Donne acte à la société Karl Schreiber du désistement de son pourvoi à l'égard des sociétés Damstahl France et Lyonnaise de banque ;

Sur le moyen unique :

Attendu que la société Thermo Dynamique Service (STS) a commandé, le 5 août 1992, 196 tôles laminées à la société de droit allemand Karl Schreiber ; que la livraison a eu lieu entre le 28 octobre 1992 et, pour la plus grosse partie, le 4 décembre 1992 ; que la STS a dénoncé le contrat par lettre du 1er décembre 1992 au motif notamment que les produits n'étaient conformes à la commande ni en quantités, ni en qualité ; que, par acte du 15 décembre 1992, elle a assigné en résolution de la vente ;

Attendu que la société Karl Schreiber fait grief à l'arrêt attaqué (Aix-en-Provence, 21 novembre 1996) d'avoir écarté la fin de non-recevoir par elle invoquée sur le fondement des articles 38 et 39  de la convention de Vienne du 11 avril 1980 alors, selon le moyen, que la cour d'appel, qui a établi le délai entre les contrôles effectués par la STS les 9 et 11 novembre 1992 et la dénonciation imprécise de la 'non-conformité en qualité, dimensions et quantités prévues' faite par cette société le 1er décembre 1992, n'a pas tiré les conséquences légales de ses propres constatations en violation des textes susvisés ;

Mais attendu que la cour d'appel n'a fait qu'user de son pouvoir souverain d'appréciation en retenant, après avoir rappelé la chronologie des faits, que l'acheteur avait fait vérifier la marchandise dans un délai rapide et normal compte tenu de la manipulation lourde que les plaques nécessitaient et avait avisé son vendeur des non-conformités dans un délai raisonnable au sens de l'article 39, alinéa 1, CVIM ; que le moyen ne peut être accueilli ;

PAR CES MOTIFS :

REJETTE le pourvoi ;

Condamne la société Karl Schreiber GMBH aux dépens.

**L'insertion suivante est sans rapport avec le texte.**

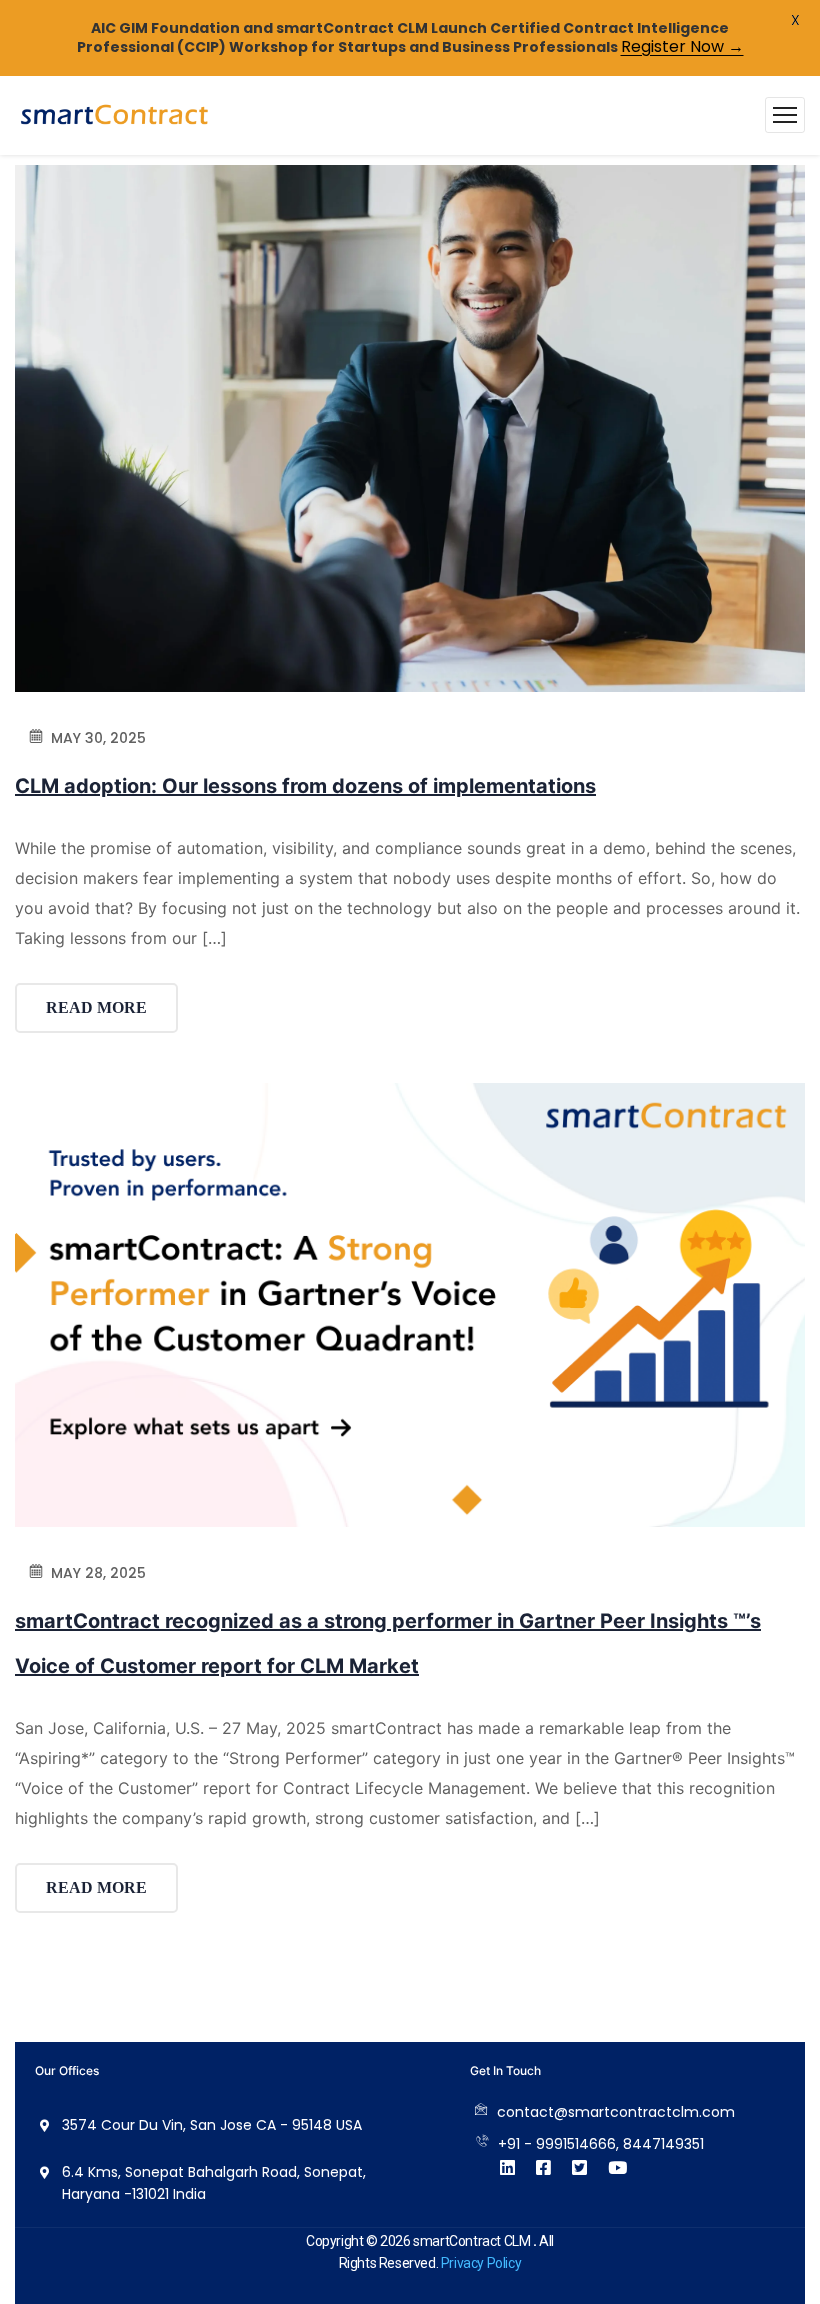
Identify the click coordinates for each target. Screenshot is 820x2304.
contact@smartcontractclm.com (616, 2112)
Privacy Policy (481, 2263)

Sur le rapport de M. Durieux, conseiller, les observations de la SCP Baraduc et Duhamel, avocat de la société Karl Schreiber GMBH, de Me Choucroy, avocat de la société Sts Thermo Dynamique Service, les conclusions de M. Gaunet, avocat général, et après en avoir délibéré conformément à la loi ; M. LEMONTEY président.